Hay lugares que parecen haber sido creados para la contemplación. El sendero de piedra sigue la línea de los acantilados mientras el mar se extiende hasta confundirse con el cielo. Las nubes blancas flotan sobre un azul impecable, y la costa se curva suavemente entre montañas y bahías bañadas por la luz del mediodía. Todo posee una claridad casi irreal: el resplandor sobre las olas, la textura de la roca calentada por el sol, la inmensidad serena del horizonte. El paisaje no impone su presencia; la ofrece.
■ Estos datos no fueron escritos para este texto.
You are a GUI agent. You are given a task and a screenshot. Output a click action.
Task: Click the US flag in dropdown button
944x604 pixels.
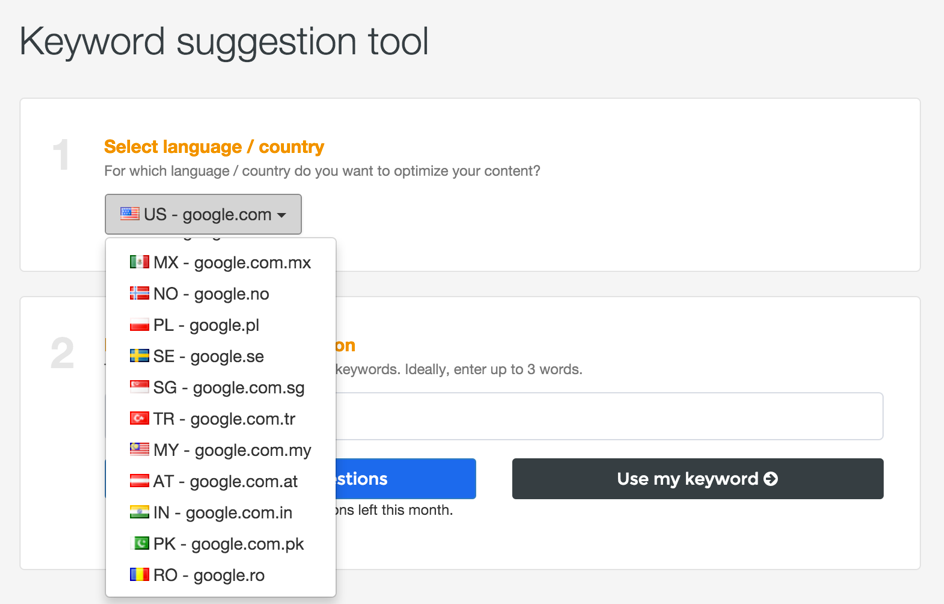130,214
Como una promesa de quietud que permanece esperando a quien decida detenerse a mirar.

Te encontramos allí, vestida de blanco, como si hubieras sido llamada por esa misma claridad. El viento juega con tu cabello y con los pliegues ligeros del vestido, mientras tu sonrisa transforma la escena en algo más íntimo que una simple vista panorámica. No contemplamos únicamente el mar; lo contemplamos a través de ti. Tu presencia parece reunir la luz del cielo, la amplitud del océano y la calma de la costa en un solo instante suspendido. Nosotros permanecemos observando, conscientes de que algunos recuerdos nacen antes de convertirse en pasado. Nacen así: con una sonrisa luminosa frente al mar, con el horizonte abierto delante de nosotros y con la sensación de que la belleza, por un momento, ha decidido quedarse.